Saat melihat ke arah leptop Ananta tidak sengaja mendengar suara yang bergaduh dari luar.
''Th Tatan''ujar Ananta yang di mana di sana melihat Aera sedang membuang semua lukisan lewat jendela kamarnya.
Brakkk
Brakk
Brakk
''Th Tatan udah Th''teriak Ananta di arah bawah kamar Aera yang sudah kewalahan menangkap lukisan yang di lempar oleh Aera dari arah jendela kaca.
Saat sebuah lukisan spesial yang terakhir yang ingin dibuang oleh Aera dengan segera Aera pun menghentikan melempar lukisannya lalu duduk di pinggir kasur.
Flashback on
''Anak kita itu gak aneh Mah''ucap ayah Aera.

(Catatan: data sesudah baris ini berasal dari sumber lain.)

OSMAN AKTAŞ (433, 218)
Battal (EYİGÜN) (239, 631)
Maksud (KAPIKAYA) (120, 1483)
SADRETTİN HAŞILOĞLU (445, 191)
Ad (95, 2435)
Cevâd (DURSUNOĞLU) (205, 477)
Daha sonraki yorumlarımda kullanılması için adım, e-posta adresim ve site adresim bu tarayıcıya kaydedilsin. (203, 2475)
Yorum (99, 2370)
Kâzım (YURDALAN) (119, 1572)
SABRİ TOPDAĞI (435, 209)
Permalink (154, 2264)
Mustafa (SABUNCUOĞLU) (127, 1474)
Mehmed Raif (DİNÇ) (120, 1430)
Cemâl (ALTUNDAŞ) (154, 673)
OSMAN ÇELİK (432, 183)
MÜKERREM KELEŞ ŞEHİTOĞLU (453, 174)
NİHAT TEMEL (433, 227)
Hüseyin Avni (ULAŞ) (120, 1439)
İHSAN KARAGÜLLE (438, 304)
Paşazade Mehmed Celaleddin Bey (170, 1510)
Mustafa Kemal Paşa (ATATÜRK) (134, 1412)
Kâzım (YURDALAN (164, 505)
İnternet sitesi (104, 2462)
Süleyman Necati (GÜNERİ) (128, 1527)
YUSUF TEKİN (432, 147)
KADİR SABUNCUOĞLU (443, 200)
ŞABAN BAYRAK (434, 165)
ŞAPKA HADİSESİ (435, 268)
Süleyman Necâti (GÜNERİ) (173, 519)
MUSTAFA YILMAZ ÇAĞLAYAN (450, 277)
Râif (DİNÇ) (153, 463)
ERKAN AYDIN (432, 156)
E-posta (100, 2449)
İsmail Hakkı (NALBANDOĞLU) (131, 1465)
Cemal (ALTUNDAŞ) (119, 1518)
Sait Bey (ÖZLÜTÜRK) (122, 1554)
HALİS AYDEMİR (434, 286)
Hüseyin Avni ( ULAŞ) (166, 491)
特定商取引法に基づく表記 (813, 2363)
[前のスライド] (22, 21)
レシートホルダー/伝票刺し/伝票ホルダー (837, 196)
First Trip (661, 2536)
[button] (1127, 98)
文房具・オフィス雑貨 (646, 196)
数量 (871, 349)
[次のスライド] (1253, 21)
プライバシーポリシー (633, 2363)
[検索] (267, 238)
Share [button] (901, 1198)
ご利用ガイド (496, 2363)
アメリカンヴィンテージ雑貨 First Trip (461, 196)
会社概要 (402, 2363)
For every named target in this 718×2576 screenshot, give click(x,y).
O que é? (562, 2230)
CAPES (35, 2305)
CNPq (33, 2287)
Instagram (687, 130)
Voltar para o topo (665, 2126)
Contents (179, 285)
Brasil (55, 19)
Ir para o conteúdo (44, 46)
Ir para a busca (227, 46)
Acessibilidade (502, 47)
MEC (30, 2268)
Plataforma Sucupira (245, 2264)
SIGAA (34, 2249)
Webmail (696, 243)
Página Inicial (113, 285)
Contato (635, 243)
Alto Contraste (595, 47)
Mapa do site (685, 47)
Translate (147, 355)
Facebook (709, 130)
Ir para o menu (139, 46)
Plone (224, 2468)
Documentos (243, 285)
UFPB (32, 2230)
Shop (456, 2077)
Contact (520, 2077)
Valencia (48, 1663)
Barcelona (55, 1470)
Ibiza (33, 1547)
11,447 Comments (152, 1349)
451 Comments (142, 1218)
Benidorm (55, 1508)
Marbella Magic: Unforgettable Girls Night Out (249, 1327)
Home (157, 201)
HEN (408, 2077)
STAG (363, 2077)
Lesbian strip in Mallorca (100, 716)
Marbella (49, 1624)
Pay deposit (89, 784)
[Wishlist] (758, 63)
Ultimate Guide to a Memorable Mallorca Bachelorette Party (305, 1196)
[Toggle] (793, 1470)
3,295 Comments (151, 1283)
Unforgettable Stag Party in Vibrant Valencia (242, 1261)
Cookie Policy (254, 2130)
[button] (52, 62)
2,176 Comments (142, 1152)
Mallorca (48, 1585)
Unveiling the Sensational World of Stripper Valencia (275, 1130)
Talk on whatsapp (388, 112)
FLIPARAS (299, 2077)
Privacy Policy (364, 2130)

''Yah aneh dong Pah makannya aja nasi kerak''kata Mama Aera.
Aera kecil terus mencorat coret dingding bahkan sampai ke kaca jendela rumah pun dicorat coretnya.
''Tania hei jangan dong di coret-coret Pah liat nih Pah kemarin dia coret-coret dingding sekarang malah kaca di coret-coret sinih Mama mau bicara sama kamu, kamu itu kenapa sih gak mau dengerin apa kata Mama''tegur Mama Aera yang sudah merasa lelah dengan ulah Aera kecil.
Ayah Aera pun berjongkok dan melihat coretan yang di buat oleh Aera di arah kaca jendela.
Flashback of
Di dalam kamar Aera duduk dengan nafas yang masih memburu dalam dirinya. Sedangkan Ananta di luar dekat jendela sedang memastikan agar Aera tidak lagi melempar lempar lukisannya sembarangan. Setelah semua aman Ananta masuk ke dalam kamar Aera. Memastikan jika Aera baik-baik saja di dalam sana.
Bayangan masa kecil Aera dengan sang ayah pun terus terbayang oleh dirinya sendiri bagaikan kaset yang di setel secara nyata di dalam memorinya.
Flashback on
Sebuah ruangan yang terlihat gelap menjadi terang saat saklar lampu di nyalakan.
Terlihat seorang ayah sedang berjalan dengan mengandeng seorang anak perempuan yang tak lain dia Aera kecil.
''Ayo duduk sini sayang, sini''ucap ayah Aera dengan hati-hati mendudukan Aera di sebuah kusi di sertai meja di hadapannya.
''Disini kamu mau coretzcoret apa saja boleh nak''kata ayah Aera.
''Kamu bukan anak yang aneh sayang tapi kamu adalah anak yang istimewah''ujar sang ayah.
Aera kecil hanya diam dengan terus mengambar gambar di sebuah meja di hadapannya dengan spidol yang tidak pernah lepas dari tangannya dengan mendengarkan sang ayah berbicara pada nya.
Flashback of
Aera menangis dengan menatap lukisan ayahnya di sertai hayalan masa kecilnya dengan sang ayah.
''Udah atuh Th jangan sedih''ucap Ananta merasa ikut sedih juga melihat Aera menangis seperti ini.
''Cuma Papa yang ngertiin gue''kata Aera.
''Banyak yang mengerti sama teteh buktinya yang beli banyak''ujar Ananta.
''Hiks berat rasanya gak ada Papa di hidup gue''ucap Aera merasa sangat sesak jika mengingat almarhum ayahnya.